Theorem 2: Let H be a (reflexive) graph. H is an absolute retract if only if H has no m-holes for m>=3.

The word of reflexive is to preserve the original meaning of the edge-preserving (homomorphism) condition. A hole of the graph H is a pair (K, \delta), where K is a nonempty set of vertices and \delta is a function from K to the nonnegative integers such that no h \in V(H) has d_{H}(h,k)<=\delta(k) for all k\in K. A (K,\delta ) hole is called an m-hole if |K|=m. Since a chain has no m-holes, m>=3, (intuitively), so that

Corollary 1: A chain is an absolute retract.

It is easy to see that:

(1)A retract is a specific gradually varied extension in the case of chains.

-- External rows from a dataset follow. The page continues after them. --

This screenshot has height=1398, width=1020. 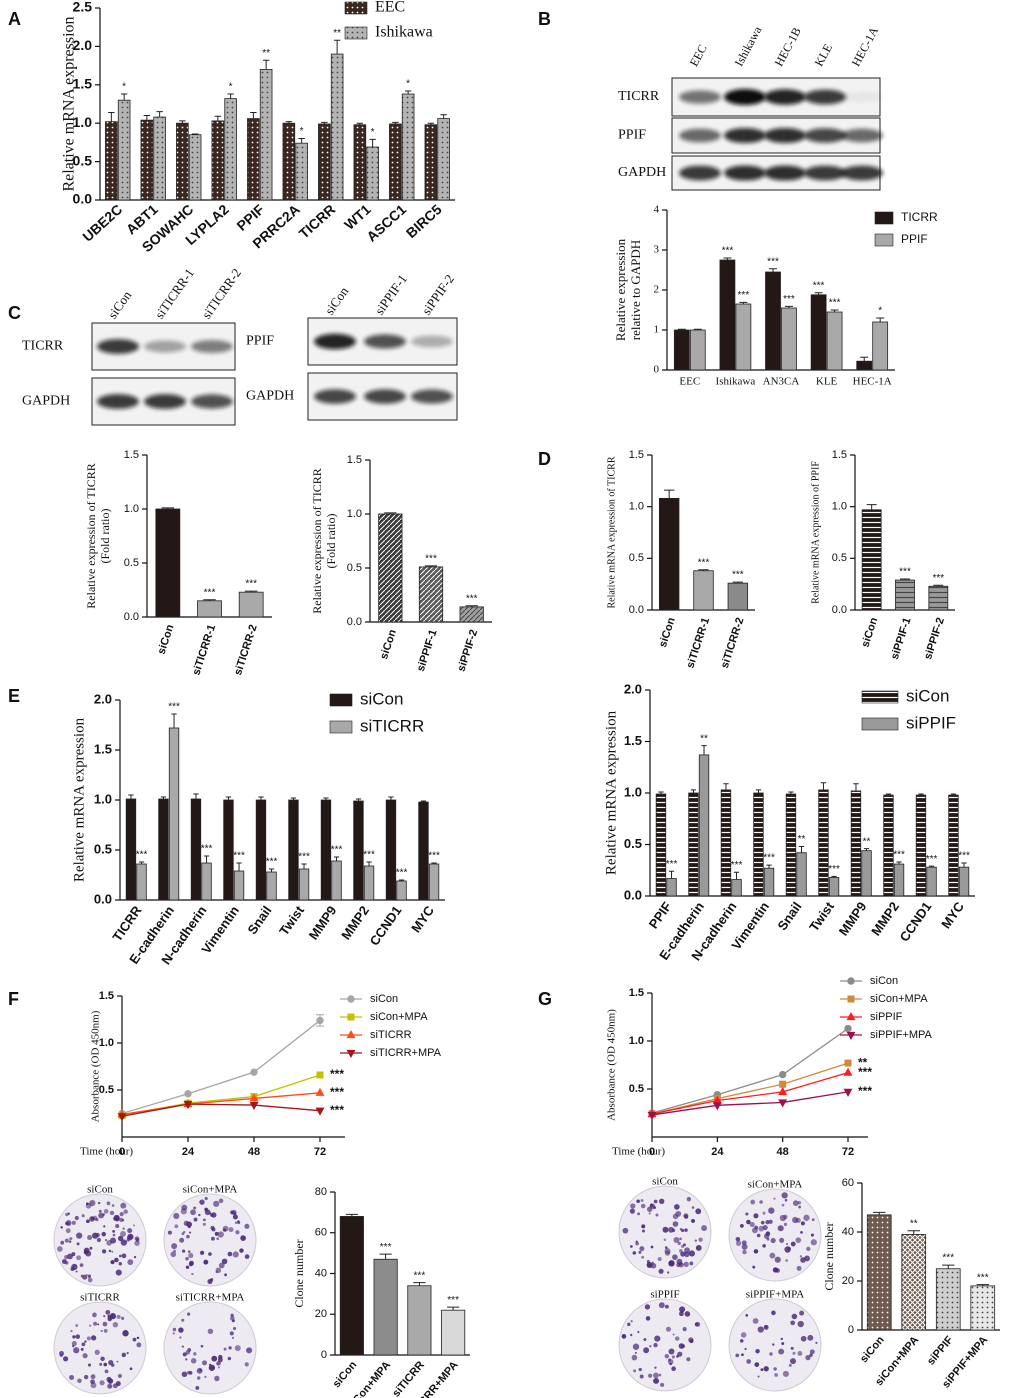 I want to click on series-line, so click(x=750, y=1088).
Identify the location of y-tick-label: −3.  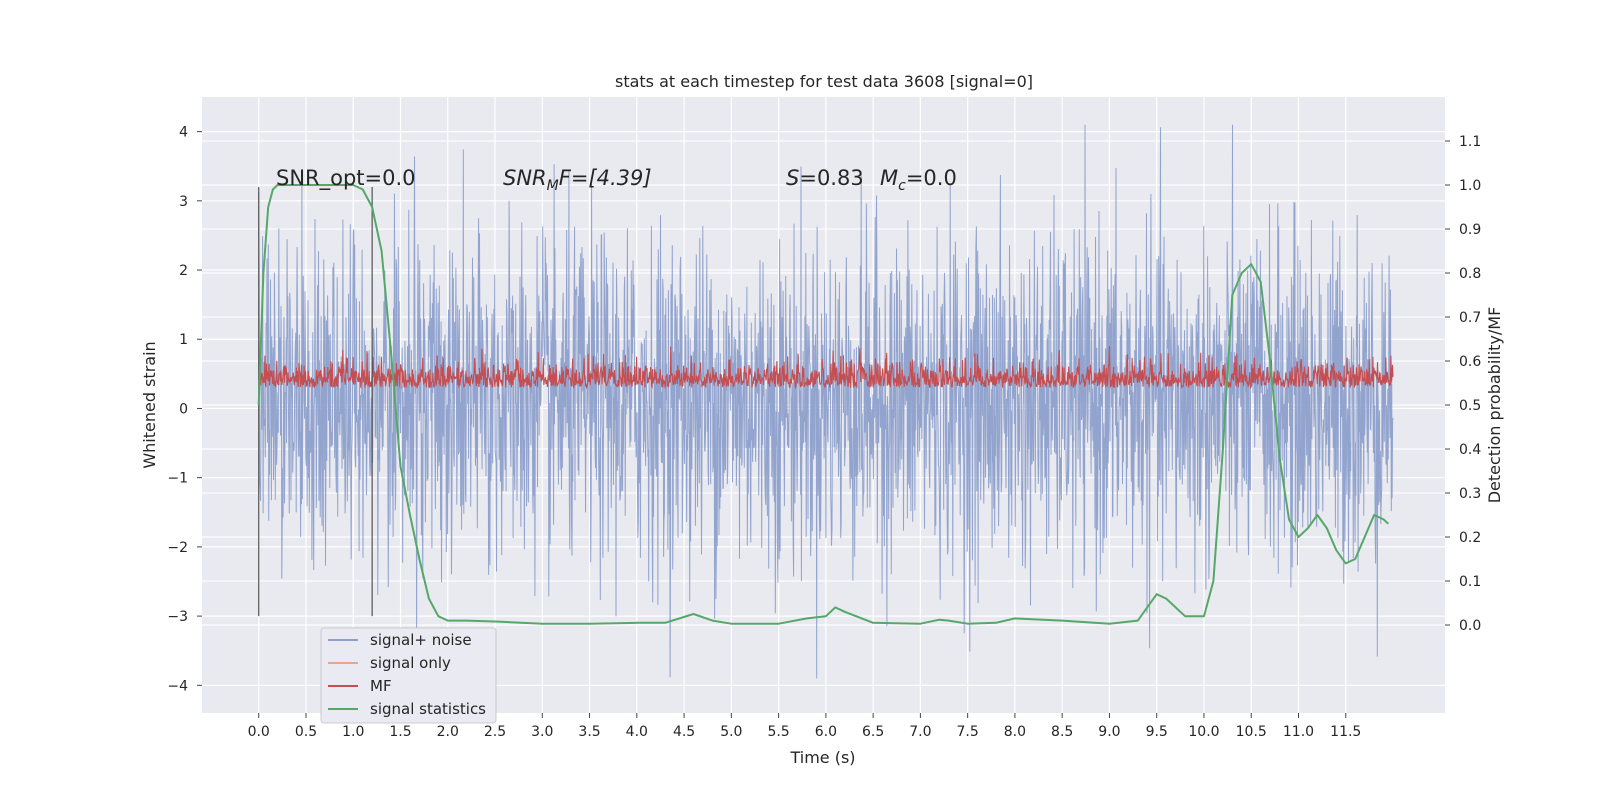
(178, 617).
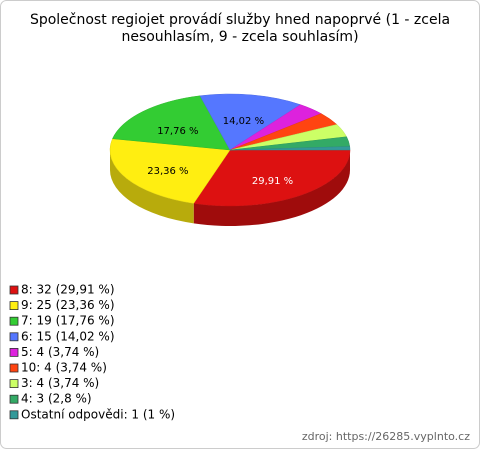  I want to click on data-label: 23,36 %, so click(168, 172).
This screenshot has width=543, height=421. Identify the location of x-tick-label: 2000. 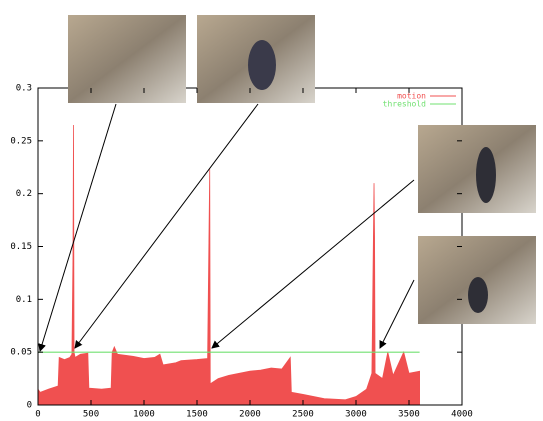
(250, 415).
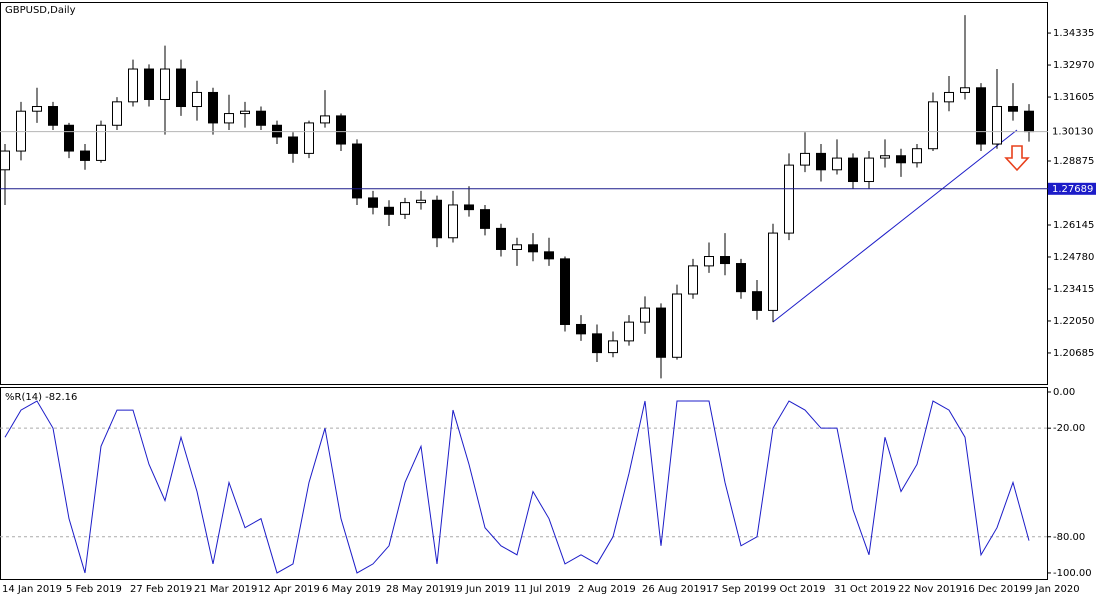 The height and width of the screenshot is (600, 1100). I want to click on x-tick-label: 21 Mar 2019, so click(226, 590).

However,

(2)Theorem 2 is more general then Theorem 1 in terms of retracts.

It is very pleased to see that these two important concepts are jointed. For more information on the later development of these two concepts, please see P. Hell’s book and L. Chen’s book. They are all published in 2004 and they are available in US Library of Congress and Amazon.

The author thanks Professor Hell who sent the author a reprint of his paper. Many thanks to all professors mentioned in the note and other colleagues who helped me to search the information regarding to my research. Many thanks to Rosenfeld’s papers on digital topology that introduced the author into this research where the author started from thinking the problem in fuzzy logic then turned into a new pure mathematical problem.

References

[1] P. Hell and I. Rival, Absolute retracts and varieties of reflexive graphs, Can J. Math, 39(1987), 544-567.

[2] P. Hell and J. Nesetril, Graphs and Homorphisms, Oxford University Press, 2004.

[3] L. Chen, The necessary and sufficient condition and the efficient algorithms for gradually varied fill, Chinese Science Bulletin, 35:10(1990). ). (It also has Chinese version published in 1989) (German Math Zbl)

[4] L. Chen, Random gradually varied surface fitting, Chinese Science bulletin, 36:23(1991)

[5] L. Chen, Gradually varied surface and its optimal uniform approximation, IS&T/SPIE Symposium on Electronic Imaging, SPIE Proc. Vol. 2182, 1994.

[6] L. Chen, Discrete Surfaces and Manifolds: A theory of digital-discrete geometry and topology, 2004. SP Computing.